TASK STATEMENT:
Look through the entries below. Report each line that has the word "entry" in it.

(Collected data entries)

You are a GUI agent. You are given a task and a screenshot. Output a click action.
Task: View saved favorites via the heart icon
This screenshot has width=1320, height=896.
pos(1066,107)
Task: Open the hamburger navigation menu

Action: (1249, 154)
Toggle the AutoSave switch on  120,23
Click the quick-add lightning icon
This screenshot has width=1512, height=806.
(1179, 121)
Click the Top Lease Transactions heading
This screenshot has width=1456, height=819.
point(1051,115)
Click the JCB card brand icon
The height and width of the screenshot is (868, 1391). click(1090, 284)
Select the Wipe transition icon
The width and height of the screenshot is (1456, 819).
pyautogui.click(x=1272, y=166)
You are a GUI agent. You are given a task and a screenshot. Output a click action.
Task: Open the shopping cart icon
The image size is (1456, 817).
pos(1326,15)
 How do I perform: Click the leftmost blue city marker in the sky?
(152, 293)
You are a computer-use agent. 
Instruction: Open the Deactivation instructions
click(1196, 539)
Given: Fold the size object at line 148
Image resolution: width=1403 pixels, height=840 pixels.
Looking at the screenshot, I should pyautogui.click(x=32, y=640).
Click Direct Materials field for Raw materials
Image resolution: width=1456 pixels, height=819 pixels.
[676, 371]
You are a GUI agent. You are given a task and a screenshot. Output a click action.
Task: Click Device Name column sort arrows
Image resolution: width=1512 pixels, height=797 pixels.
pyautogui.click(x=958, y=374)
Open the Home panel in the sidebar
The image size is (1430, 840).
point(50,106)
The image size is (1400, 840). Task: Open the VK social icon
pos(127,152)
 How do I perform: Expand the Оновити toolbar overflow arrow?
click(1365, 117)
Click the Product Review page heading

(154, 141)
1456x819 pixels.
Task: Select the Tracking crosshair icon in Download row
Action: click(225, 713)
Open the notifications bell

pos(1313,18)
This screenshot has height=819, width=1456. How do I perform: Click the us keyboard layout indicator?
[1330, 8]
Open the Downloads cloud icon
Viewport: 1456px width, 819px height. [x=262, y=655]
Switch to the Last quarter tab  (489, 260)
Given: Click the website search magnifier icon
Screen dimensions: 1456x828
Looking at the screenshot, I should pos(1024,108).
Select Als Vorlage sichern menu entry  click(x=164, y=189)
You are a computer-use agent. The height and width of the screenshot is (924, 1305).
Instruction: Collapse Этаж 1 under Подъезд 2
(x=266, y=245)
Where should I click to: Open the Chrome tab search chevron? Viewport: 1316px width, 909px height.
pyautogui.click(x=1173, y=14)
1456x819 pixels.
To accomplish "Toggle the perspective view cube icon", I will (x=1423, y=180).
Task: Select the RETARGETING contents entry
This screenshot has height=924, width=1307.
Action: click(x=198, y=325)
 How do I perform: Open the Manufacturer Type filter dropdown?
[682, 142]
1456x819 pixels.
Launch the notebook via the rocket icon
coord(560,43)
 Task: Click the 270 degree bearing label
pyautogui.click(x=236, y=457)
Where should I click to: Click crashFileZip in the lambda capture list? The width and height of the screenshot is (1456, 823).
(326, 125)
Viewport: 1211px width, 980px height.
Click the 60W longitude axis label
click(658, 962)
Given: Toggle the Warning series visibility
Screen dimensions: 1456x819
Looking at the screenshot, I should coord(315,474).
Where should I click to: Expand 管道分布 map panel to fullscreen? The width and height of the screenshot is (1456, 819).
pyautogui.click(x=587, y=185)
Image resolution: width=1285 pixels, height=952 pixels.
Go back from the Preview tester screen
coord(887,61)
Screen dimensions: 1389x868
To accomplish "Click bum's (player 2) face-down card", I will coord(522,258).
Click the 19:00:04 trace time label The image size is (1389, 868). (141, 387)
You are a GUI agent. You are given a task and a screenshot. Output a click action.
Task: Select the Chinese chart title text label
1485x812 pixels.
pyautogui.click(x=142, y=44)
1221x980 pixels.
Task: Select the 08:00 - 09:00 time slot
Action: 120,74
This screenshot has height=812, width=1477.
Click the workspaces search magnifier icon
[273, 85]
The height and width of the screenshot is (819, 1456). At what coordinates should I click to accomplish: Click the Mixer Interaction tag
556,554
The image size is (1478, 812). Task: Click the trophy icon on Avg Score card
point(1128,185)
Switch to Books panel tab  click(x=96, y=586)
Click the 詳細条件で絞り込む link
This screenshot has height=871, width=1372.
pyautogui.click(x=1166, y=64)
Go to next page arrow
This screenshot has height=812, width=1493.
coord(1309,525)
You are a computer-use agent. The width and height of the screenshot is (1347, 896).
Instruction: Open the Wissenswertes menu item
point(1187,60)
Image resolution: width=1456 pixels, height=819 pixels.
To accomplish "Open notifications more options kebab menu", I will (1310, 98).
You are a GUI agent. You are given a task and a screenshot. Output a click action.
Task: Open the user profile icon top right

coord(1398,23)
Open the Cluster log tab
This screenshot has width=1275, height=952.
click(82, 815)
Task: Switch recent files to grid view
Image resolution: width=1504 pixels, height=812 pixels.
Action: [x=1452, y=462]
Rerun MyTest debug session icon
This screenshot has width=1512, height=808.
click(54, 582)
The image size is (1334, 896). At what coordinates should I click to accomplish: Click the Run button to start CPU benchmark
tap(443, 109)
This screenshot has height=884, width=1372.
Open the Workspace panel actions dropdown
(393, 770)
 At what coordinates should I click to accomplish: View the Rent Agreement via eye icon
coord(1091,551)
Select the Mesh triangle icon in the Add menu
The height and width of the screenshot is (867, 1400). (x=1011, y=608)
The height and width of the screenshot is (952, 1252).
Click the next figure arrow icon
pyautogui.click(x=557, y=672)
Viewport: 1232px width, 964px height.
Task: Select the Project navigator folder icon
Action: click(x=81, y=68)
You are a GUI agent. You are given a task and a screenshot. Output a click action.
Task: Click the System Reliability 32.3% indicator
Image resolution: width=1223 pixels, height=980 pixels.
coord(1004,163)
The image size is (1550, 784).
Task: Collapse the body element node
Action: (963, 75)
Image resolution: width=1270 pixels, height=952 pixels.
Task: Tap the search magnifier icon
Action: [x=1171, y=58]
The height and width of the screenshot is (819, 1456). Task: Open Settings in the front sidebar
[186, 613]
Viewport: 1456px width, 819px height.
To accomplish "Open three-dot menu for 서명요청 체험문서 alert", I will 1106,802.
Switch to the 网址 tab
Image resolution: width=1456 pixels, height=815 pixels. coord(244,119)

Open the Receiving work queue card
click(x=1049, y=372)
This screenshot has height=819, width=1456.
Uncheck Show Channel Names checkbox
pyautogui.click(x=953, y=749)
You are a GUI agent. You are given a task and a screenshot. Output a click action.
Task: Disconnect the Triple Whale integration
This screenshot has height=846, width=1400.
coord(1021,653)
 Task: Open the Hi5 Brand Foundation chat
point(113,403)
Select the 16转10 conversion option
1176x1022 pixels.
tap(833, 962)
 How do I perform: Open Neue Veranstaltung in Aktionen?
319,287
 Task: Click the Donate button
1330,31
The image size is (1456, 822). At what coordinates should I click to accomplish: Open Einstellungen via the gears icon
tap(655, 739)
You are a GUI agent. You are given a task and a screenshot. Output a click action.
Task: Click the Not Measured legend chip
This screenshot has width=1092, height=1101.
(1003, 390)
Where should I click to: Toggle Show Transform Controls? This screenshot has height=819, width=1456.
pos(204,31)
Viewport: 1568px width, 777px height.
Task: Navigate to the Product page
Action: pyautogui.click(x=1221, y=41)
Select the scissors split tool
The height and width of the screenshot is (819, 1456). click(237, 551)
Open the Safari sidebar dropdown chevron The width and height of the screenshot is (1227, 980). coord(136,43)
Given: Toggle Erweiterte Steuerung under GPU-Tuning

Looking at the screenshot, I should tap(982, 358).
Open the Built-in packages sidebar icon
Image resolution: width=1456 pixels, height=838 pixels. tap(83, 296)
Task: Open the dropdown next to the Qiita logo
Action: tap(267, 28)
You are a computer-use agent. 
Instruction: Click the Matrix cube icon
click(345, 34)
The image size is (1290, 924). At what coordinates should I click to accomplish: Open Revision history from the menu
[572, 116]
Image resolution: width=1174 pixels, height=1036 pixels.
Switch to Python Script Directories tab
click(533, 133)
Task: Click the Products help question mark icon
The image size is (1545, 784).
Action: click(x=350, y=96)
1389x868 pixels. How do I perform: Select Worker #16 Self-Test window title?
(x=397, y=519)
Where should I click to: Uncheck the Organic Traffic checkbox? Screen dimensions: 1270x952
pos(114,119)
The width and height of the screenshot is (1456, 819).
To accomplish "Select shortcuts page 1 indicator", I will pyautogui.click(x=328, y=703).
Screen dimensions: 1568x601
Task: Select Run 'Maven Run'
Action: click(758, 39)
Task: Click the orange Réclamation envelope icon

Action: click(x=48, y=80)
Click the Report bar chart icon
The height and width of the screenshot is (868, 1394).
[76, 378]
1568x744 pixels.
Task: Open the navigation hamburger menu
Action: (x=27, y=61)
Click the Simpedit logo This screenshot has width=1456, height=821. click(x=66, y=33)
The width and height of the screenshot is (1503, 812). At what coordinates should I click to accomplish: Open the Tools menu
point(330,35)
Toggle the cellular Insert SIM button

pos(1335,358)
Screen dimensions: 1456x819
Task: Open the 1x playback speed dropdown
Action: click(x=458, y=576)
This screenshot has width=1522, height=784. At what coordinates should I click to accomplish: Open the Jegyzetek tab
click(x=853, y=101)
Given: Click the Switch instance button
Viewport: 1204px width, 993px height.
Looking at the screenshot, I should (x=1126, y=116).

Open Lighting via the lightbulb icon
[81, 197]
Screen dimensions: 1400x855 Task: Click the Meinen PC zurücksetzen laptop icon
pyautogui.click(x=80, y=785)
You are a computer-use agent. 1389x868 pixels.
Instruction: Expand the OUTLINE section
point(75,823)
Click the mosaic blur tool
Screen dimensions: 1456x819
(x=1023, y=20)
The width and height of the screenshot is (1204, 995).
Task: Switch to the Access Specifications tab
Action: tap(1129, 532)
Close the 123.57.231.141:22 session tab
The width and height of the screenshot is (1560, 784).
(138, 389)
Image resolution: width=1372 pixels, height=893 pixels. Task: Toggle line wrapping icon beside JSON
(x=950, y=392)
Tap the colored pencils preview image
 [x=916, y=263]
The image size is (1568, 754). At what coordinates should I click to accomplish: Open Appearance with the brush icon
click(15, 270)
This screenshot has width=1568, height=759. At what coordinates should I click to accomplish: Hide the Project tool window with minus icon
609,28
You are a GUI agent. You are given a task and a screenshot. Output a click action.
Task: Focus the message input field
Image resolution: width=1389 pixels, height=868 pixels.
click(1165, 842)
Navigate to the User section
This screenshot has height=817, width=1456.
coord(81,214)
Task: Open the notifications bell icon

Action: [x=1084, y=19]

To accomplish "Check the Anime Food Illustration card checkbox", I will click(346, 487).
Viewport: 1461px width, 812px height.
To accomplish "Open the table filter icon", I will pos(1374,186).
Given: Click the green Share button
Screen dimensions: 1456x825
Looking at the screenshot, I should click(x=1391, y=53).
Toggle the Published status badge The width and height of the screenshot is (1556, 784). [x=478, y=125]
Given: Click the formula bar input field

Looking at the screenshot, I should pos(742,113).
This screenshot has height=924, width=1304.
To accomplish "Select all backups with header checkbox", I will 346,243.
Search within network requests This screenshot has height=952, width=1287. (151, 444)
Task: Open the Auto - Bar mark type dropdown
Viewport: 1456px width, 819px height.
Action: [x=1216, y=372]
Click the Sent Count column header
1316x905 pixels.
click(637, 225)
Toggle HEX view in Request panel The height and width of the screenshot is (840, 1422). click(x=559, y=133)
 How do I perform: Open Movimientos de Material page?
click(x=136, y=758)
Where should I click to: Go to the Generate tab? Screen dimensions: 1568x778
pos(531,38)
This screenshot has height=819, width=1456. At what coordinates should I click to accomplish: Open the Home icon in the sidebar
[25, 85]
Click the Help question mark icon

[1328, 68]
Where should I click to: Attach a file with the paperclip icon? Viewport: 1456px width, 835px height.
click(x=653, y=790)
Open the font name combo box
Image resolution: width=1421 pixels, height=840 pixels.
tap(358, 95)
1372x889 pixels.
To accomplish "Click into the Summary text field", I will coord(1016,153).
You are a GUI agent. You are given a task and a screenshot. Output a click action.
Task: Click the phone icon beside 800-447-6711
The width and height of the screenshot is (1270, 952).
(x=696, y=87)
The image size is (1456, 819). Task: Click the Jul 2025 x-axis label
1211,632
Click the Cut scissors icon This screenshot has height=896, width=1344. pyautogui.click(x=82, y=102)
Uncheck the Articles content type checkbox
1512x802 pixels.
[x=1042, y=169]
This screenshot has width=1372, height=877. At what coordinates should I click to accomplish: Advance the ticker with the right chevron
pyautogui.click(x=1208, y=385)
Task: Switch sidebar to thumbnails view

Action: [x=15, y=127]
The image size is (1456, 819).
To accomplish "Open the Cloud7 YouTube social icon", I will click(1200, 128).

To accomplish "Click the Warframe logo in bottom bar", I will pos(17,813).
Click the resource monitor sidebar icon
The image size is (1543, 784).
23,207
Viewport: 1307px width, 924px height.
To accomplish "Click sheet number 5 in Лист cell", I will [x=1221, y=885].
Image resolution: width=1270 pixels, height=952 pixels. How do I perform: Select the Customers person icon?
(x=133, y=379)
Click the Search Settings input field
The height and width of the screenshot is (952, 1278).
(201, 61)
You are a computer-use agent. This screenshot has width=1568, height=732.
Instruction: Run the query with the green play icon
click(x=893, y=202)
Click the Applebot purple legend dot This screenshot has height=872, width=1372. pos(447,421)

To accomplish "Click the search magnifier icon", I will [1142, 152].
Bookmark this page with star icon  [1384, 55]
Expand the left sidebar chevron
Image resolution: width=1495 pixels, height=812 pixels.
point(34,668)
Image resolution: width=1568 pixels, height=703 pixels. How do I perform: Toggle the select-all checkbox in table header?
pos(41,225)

EXPECTED OUTPUT:
Select Als Vorlage sichern menu entry  click(x=164, y=189)
Task: Select the RETARGETING contents entry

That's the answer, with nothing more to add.